### Task objective
Collect each line in the records below that contains the word "icon".

### Items listed in a dataset
-- Start --

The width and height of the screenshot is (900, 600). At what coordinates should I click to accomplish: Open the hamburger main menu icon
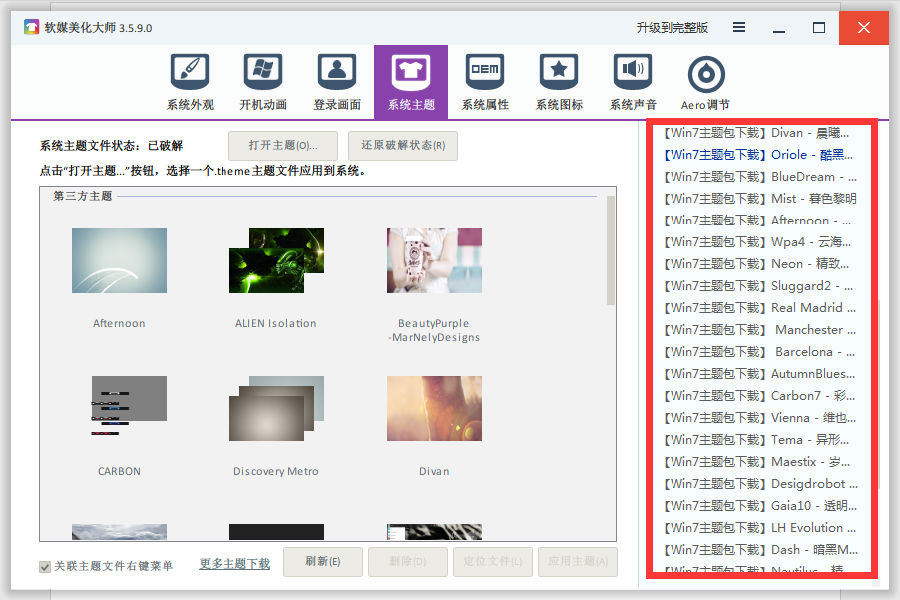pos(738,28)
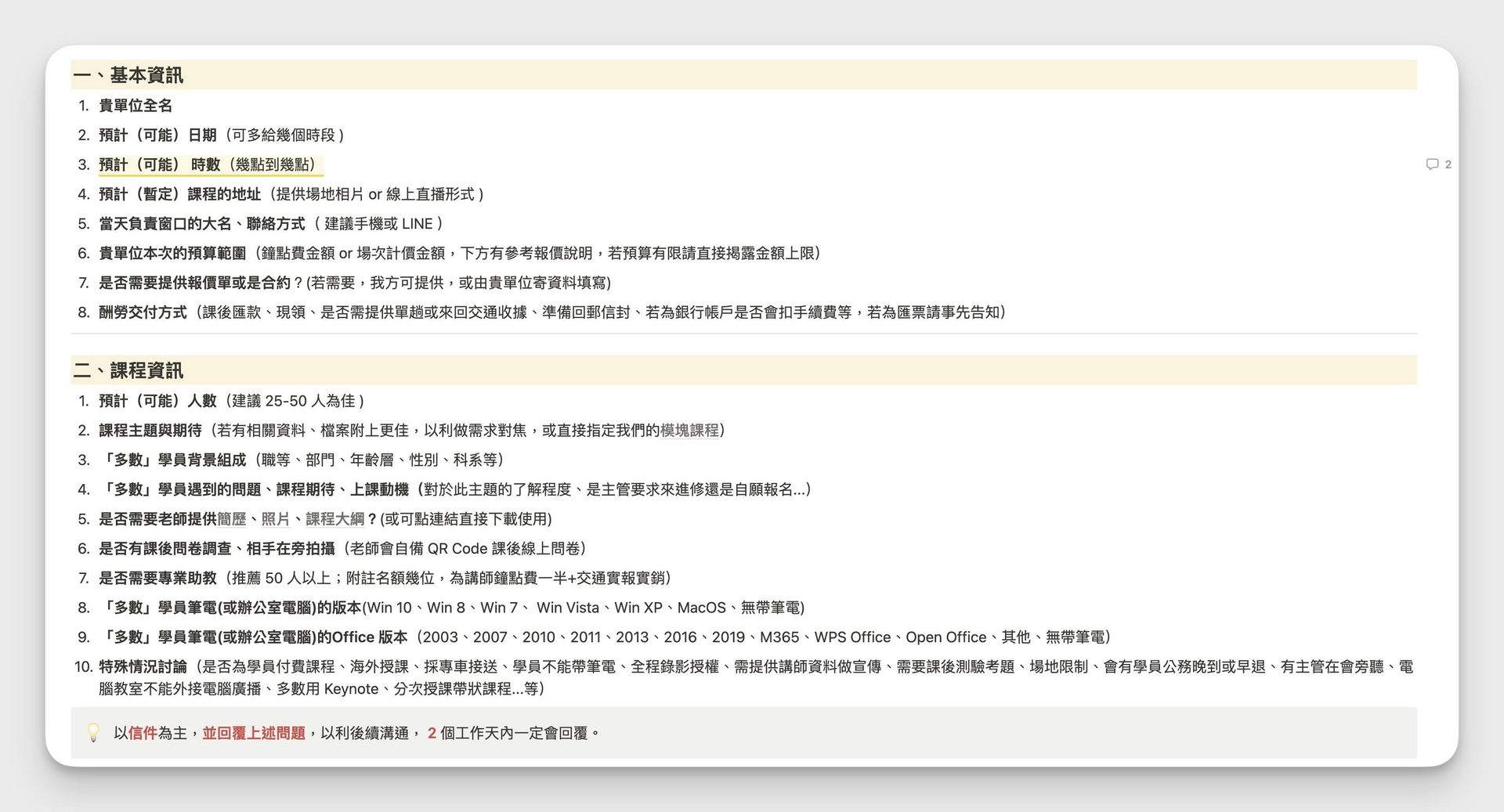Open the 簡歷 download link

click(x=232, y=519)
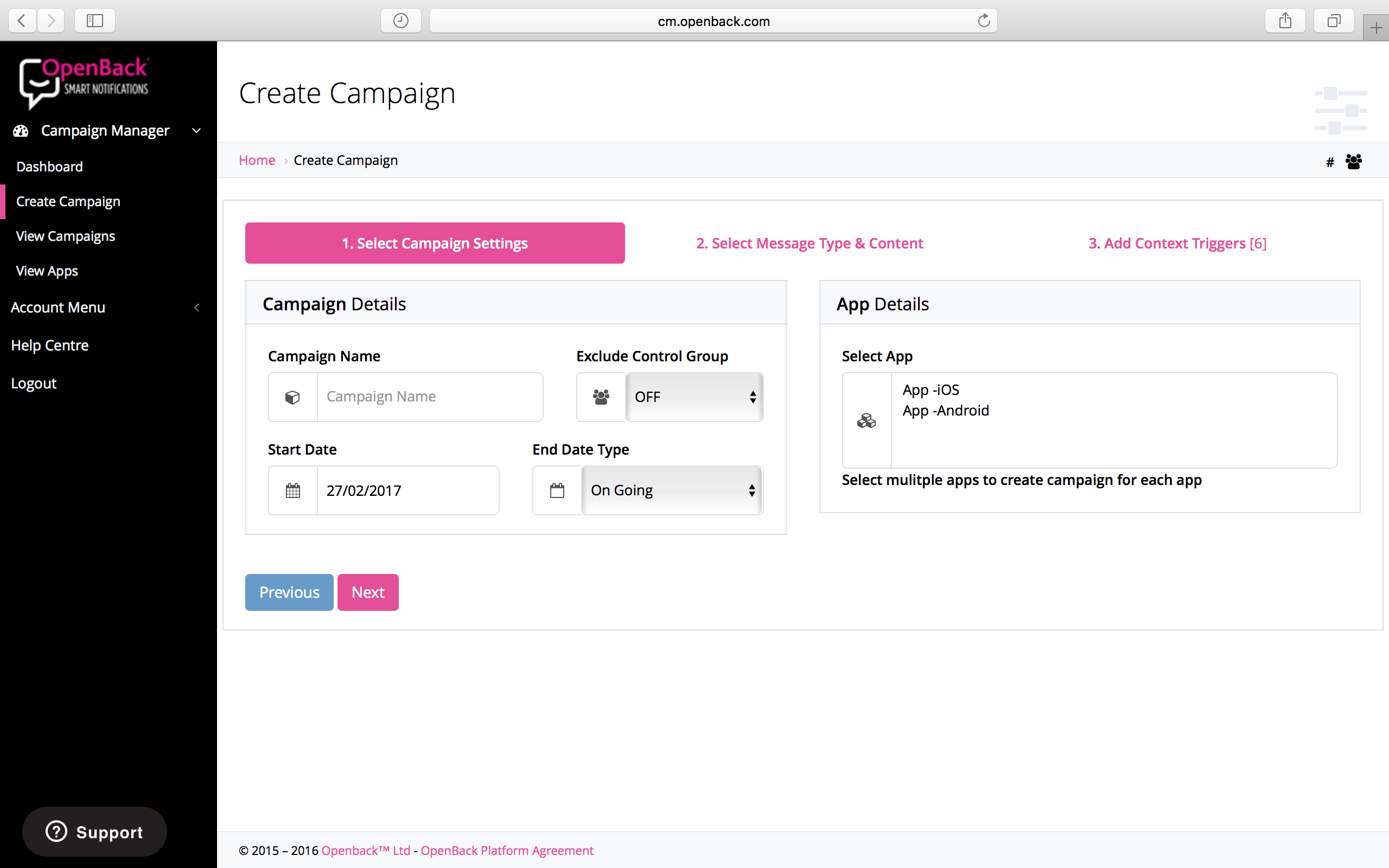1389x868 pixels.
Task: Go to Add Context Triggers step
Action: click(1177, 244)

-- End --
-- Start --

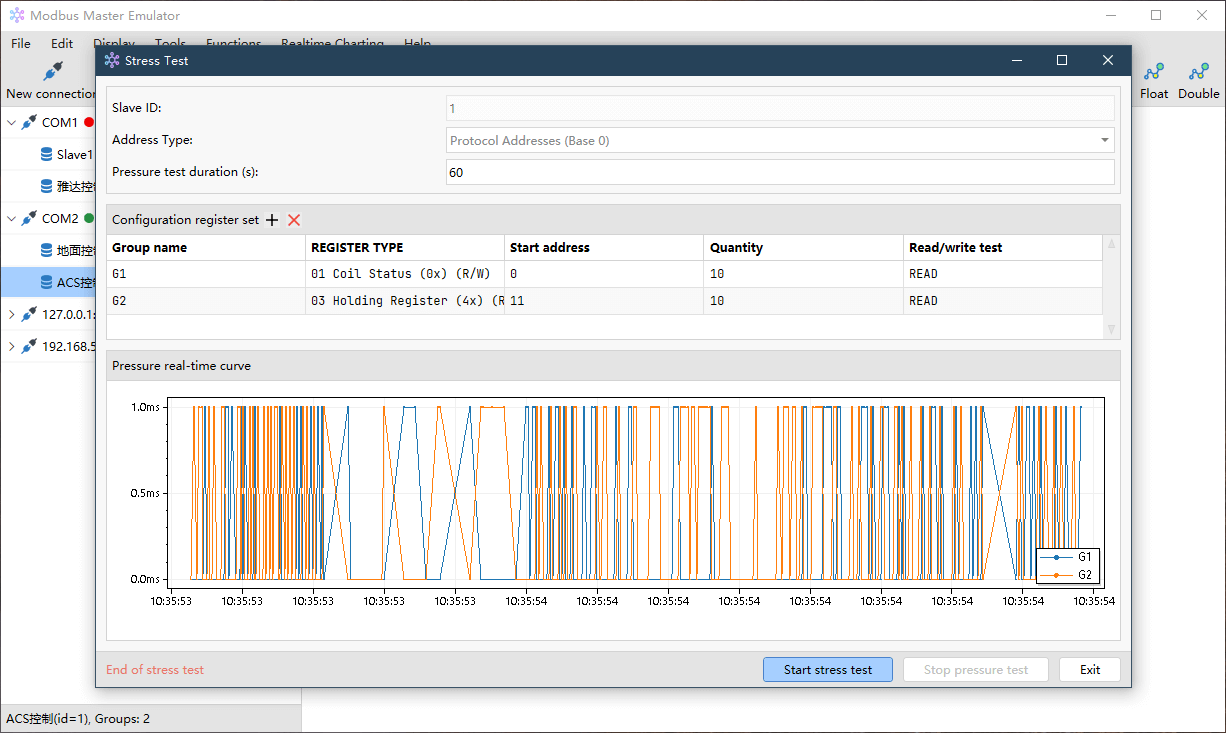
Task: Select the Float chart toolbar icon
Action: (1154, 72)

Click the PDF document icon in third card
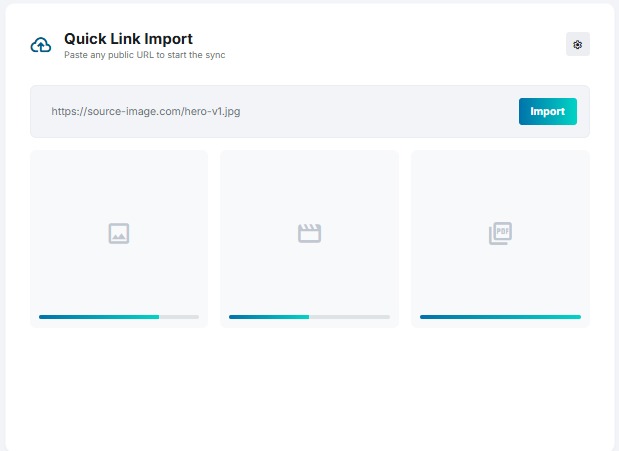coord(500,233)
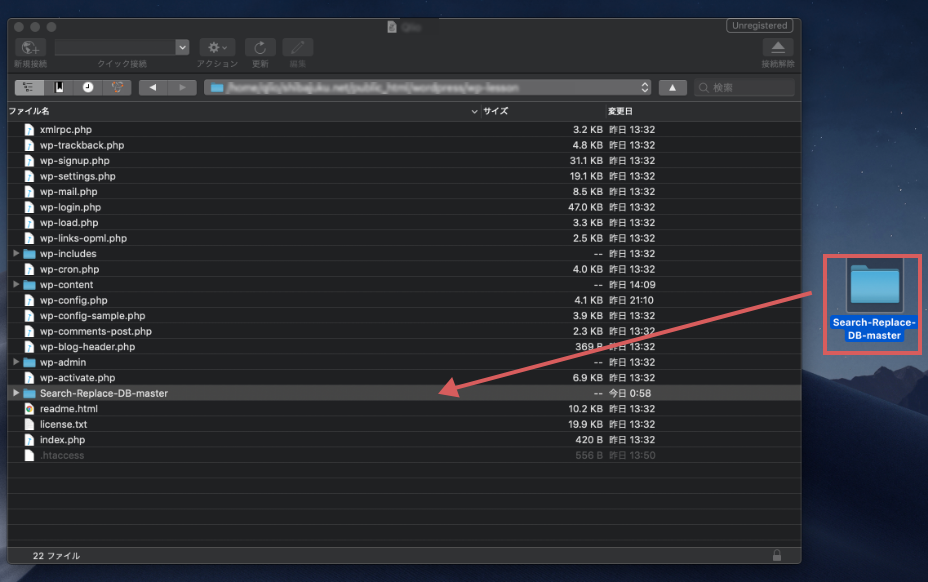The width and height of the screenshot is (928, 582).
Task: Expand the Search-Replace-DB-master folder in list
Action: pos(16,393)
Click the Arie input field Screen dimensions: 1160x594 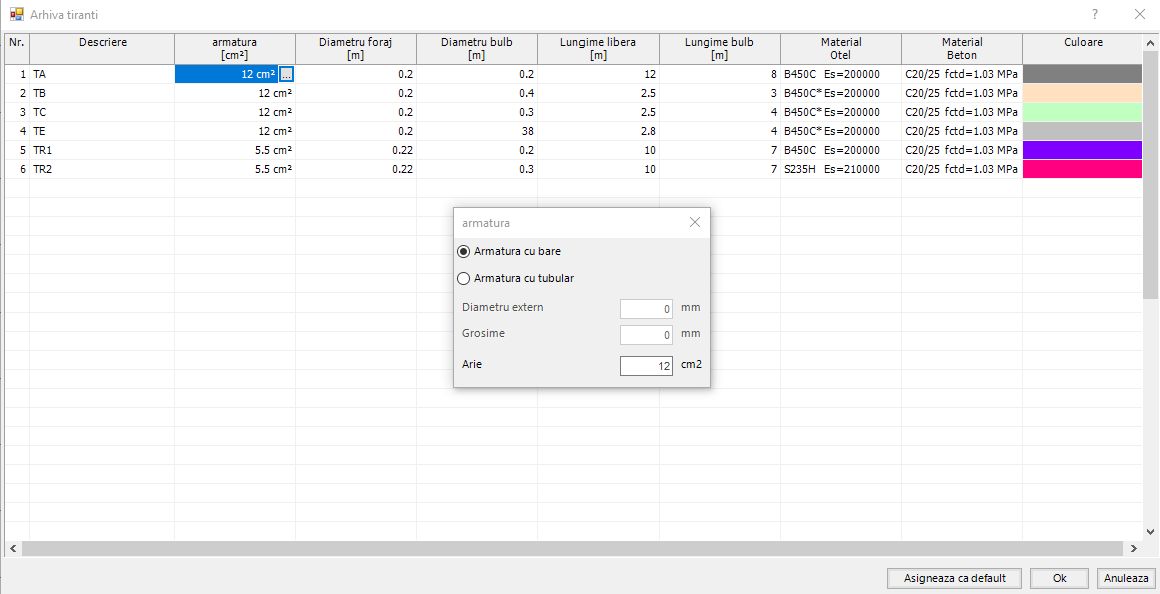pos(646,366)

-- End --

### Complete answer
The width and height of the screenshot is (900, 600). At what coordinates should I click to accomplish: Open the hamburger main menu icon
Task: Select the Float chart toolbar icon
Click the PDF document icon in third card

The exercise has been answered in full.